After a few minutes, the sun is a big shiny egg yoke above the horizon. Enkhe goes off on a walk, and I slip out of my bag, dress, brush my teeth, and go looking for my morin khuur, a two-stringed folk instrument that I have spent the past year learning how to play. I find it in the back of the car on top of a spare tire; the black carrying case is covered in a thick serving of Gobi dust.
I play a tune that I was working on when I left Ulaan Baatar, the capital of Mongolia; and the tent shows signs of life. Enkhe soon returns, and we pack up our belongings in the white Mitsubishi and hit the road. It is only 7:30 AM, and the sun already feels hot on this cloudless September day.
I ask Enkhe, our driver, mechanic, guide and spiritual leader, if he knows where we are.

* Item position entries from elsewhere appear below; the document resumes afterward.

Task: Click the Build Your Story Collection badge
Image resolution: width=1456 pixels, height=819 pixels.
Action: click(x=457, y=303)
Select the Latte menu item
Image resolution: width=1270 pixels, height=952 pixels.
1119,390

“I think we’re getting close to Ulaan Badrakh, but I really don’t know," he says. "Look at the map.”
I look at the map and find Ulaan Badrakh, the closest stop for gasoline, and realize that Enkhe is right. Sort of. The road we are driving on appears to not exist. But we are driving east, towards the sunrise; and while we both think we are OK for the time being, Enkhe wants to stop at the next ger (a traditional felt tent) and ask for directions.
These ger stops have become commonplace since we left Ulaan Baatar six days ago and immediately got lost. Finally, all this pointing at the map and speaking in Mongolian has gotten the attention of the back seat.
“What are you guys talking about?” Alexis asks.
“We think we know where we are, but we’re going to stop and ask anyway—I’m pretty sure Enkhe just wants to stop and get more airag.”
Alexis winces at the mention of airag, slightly alcoholic mare’s milk that is brewed throughout Mongolia in the summer months. Alexis, a strict vegan, tried airag once; and she turned green and spent the next hour in the bathroom.
We stop and ask some nomads if we are on the right track, and they tell us that we are. Within minutes we get lost, back track, ask directions again, and find the correct route. There are plenty of dirt roads in this area and very few signs. Mongolians measure distances in terms of mountain passes; so it is difficult to determine how close we are to our destination.
As the sun continues to rise in the sky, we feel the pangs of hunger. Enkhe stops the car in the middle of the dirt road (confident that no one else will come by), and we cook rice and beans.
It is midday and 105° Fahrenheit, and the heat distorts our view of the surrounding area. Flat, shrubby, brown desert extends out on all sides interrupted an occasional ger, camels, and some rocky hills. After a quick meal we are thankful to be back in the car and out of the sun.